Just eyeballing the map...
There's this slightly curving piece of dirt road I ride up with some regularity: only about 250 m or 0.155 mile on the map, and elevation gain is about 30 m or 100 ft. That makes 645 ft/mile ?

That is steep enough for me, thank you.


----------



## wookie (Jan 24, 2007)

9 miles @ 600ft/mile (12%)


----------



## verve825 (Mar 16, 2005)

My "everyday" ride is ~2200' over 3.1 miles of dirt/rocks/roots/etc. (710 feet/mile). It's all rideable and gets cleaned bottom-top fairly often, but it's always hard. 

jb


----------



## Uncle Six Pack (Aug 29, 2004)

donutboy said:


> I have about 415 feet per mile out of my garage for 5.5 miles. I think it's pretty steep, but curious on what others call steep.
> 
> Thanks,
> 
> Donut


I'd say 415 feet/mile is steep for an extended climb (a mile or more)... but I' gonna estimate that we have spots around here that gain 800 feet/mile for a half mile or so... so it depends on your terrain. 415 feet per mile for 5 miles sounds like "out west" so while it doesn't sound very steep to me, it does sound like it could be miserable. They say here in the east, the hills aren't very high, but there's a lot of them, so I think a lot of trails have tended to be steeper.


----------



## donutboy (Jun 9, 2009)

*Columbia Gorge,Washington side.*

I could go steeper if I wanted/could but for right now, just getting back into it, 415-450 kicks my butt, but feels great at the end. I know if I took 3 of the trails between my switchbacks that I could push 500ft/mile.

All in good time.

Donut


----------



## highdelll (Oct 3, 2008)

5,280' per mile is fairly steep


----------



## ae111black (Dec 27, 2008)

highdelll said:


> 5,280' per mile is fairly steep


ummm........:bluefrown: :nonod: thats like vertical......


----------



## AZ (Apr 14, 2009)

1,700 feet in 3 miles . This climb starts @ 7,300 ft.


----------



## Uruk-hai (Apr 22, 2004)

darkslide18 said:


> 2000 feet in 3 miles.


The climb of the beast.


----------



## highdelll (Oct 3, 2008)

ae111black said:


> ummm........:bluefrown: :nonod: thats like vertical......


45*
-100%


----------



## ae111black (Dec 27, 2008)

highdelll said:


> 45*
> -100%


45*100=4500% wow thats really steep


----------



## [email protected] (Oct 17, 2009)

ae111black said:


> 45*100=4500% wow thats really steep


You gotta fly up it ...


----------



## Leopold Porkstacker (Apr 21, 2010)

Steepest I’ve ever calculated was approximately 800 feet in one mile. I would regularly use this hill on my road bike training rides with my lowest gear ratio being a 39 x 21.


----------



## smilinsteve (Jul 21, 2009)

donutboy said:


> I have about 415 feet per mile out of my garage for 5.5 miles. I think it's pretty steep, but curious on what others call steep.
> 
> Thanks,
> 
> Donut


That's pretty typical steepness for a lot of trails around here (CO front range), and they are pain in the @ss climbs. 1000 feet in 2 miles, 1500 feet in 3 miles etc. But the trails are often loose or technical, which really makes it tough. The same climb on smooth dirt or pavement would be significantly easier.


----------



## Jayem (Jul 16, 2005)

AZ.MTNS said:


> 1,700 feet in 3 miles . This climb starts @ 7,300 ft.
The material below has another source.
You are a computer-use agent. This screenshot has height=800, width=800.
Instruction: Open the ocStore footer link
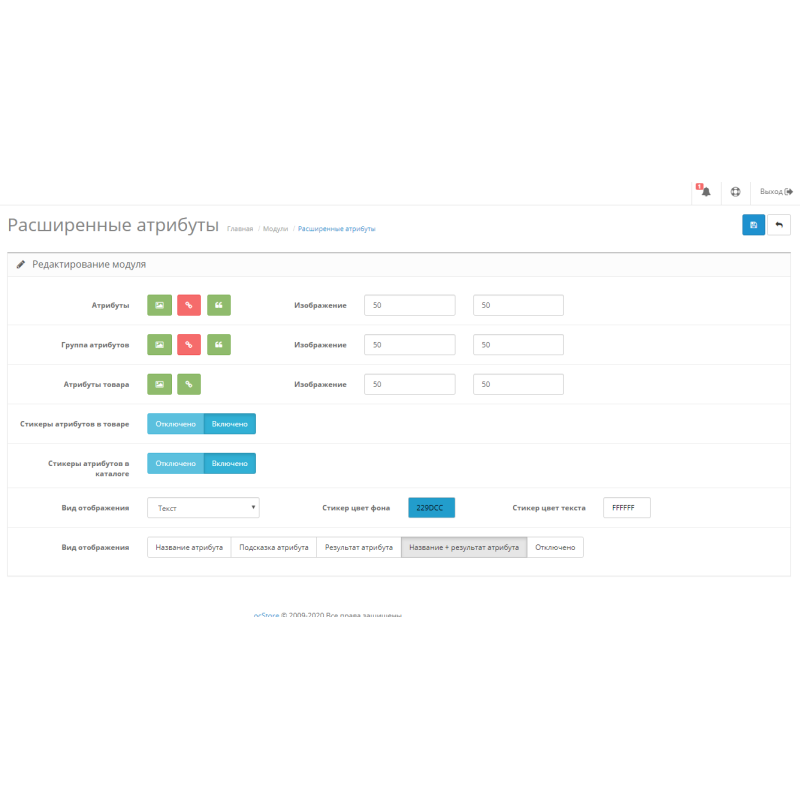[265, 615]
Sounds like Bill Williams mountain, up the Benham trail. It's a pretty good climb, not crazy steep IMO, but sustained and never lets down until you get to the top. I just did it last weekend.


----------



## highdelll (Oct 3, 2008)

[email protected] said:


> You gotta fly up it ...


I'll be right there...


----------



## evasive (Feb 18, 2005)

Interesting thread. I've always been curious myself. 

For trails long enough that I can conveniently measure in feet/mile using GIS- most of our trails around town average a bit over 600 feet/mile, and none of those sections are longer than 2 miles. But I wouldn't say that anyone around here calls them steep, so much as grinders. I'd have to look at my GPS tracks for some of the steeper regional rides to see where they come in.


----------



## etuck (Feb 9, 2007)

I just checked the GPS for one of the toughest "consistently cleanable" climbs around here and it was 654 feet in .9 miles. That's the climb in the center of camp tamarancho for norcal folks and I can usually make it but not always. 

So 700 feet per mile is around my breaking point for a decent length climb.


----------



## Monte (Dec 20, 2003)

we have several climbs in WA that'll hit 1000'/mile. That's 20/34 land. Thing is, it's steep down too, always on the brakes.


----------



## brentos (May 19, 2006)

I consider anything over 750' / mile steep.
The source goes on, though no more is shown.